In terms of the outlook for house price growth, Zoopla still anticipates price falls of up to 5% this year - however much depends on mortgage rates and inflation. Long-term, house price growth is anticipated to be a lot weaker as we see a steady realignment of house prices and household incomes over the next 3-5 years.
Richard Donnell, Executive Director at Zoopla, says: “The resilience of the housing market and homebuyers is set to be tested once again as mortgage rates increase over 5%. Mortgage rates falling to 4% earlier this year supported a rebound in sales and led to house prices registering small month-on-month gains.
“Modest price falls will resume in the second half of 2023 as the supply of homes increases giving buyers more choice and room for negotiation on price. We still expect house prices to be 5% lower over 2023 and there is a very substantial equity buffer to absorb price falls which are likely to be concentrated across southern England.
“Demand for homes remains but those households looking to move home in 2023 need to be very realistic on pricing and get the view of agents on where to pitch their asking price to secure a sale.”
The latest figures from London estate agency Chestertons show that although the market has been slightly slower than last year, activity is picking back up, resulting in 5% more properties coming onto the market and 3% more buyer enquiries in May compared to April. The agency also notes that 10% more offers were made by prospective buyers in May compared to April and 13% more homeowners started preparing to put their property up for sale.
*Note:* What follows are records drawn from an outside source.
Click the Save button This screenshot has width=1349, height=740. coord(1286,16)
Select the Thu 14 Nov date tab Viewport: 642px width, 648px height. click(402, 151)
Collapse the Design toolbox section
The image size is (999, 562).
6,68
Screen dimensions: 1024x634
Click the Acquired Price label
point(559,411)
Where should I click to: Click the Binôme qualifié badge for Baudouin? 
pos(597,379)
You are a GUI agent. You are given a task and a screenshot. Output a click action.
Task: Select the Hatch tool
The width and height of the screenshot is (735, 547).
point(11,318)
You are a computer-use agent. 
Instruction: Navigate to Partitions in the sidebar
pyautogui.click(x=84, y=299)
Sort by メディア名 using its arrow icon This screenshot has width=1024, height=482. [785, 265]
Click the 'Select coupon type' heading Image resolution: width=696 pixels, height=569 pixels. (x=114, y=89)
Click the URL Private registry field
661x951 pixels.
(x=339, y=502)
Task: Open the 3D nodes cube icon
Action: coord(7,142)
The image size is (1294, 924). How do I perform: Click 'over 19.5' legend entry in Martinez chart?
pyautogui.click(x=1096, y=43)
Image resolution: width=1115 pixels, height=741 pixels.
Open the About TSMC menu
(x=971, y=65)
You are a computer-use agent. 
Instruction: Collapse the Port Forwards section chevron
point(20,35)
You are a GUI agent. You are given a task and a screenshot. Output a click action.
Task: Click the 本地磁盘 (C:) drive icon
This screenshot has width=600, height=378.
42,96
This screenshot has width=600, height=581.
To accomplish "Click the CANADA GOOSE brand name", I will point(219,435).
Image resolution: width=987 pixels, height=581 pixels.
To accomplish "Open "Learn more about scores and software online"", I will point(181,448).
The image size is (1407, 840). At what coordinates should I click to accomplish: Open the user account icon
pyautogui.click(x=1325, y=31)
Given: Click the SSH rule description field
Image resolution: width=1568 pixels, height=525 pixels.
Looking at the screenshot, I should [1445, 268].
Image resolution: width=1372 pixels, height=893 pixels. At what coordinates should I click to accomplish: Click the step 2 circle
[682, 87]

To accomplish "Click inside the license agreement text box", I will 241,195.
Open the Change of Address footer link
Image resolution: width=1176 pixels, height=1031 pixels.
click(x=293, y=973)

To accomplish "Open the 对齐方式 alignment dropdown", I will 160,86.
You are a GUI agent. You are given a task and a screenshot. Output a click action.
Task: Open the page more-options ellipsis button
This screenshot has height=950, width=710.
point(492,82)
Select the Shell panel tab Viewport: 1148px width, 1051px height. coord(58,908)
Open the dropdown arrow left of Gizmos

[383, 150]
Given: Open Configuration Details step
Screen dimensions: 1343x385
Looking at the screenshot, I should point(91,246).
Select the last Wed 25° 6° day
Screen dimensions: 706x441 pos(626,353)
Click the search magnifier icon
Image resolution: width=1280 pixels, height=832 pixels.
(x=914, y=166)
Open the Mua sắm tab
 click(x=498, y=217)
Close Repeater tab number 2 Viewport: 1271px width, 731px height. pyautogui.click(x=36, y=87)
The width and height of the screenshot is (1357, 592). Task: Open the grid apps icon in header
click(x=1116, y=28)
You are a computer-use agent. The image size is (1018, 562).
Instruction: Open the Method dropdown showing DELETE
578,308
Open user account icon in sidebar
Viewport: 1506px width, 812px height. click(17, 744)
Matt Thompson, head of sales at Chestertons, says: “In London, many buyers paused to reassess their options at the end of last year and have sat on their hands while watching what the market does. Although interest rates have continued to rise, there has not been the big price correction that many commentators forecast and we are now seeing cautious confidence returning to the market with more buyers offering on properties and more sellers coming to the market.”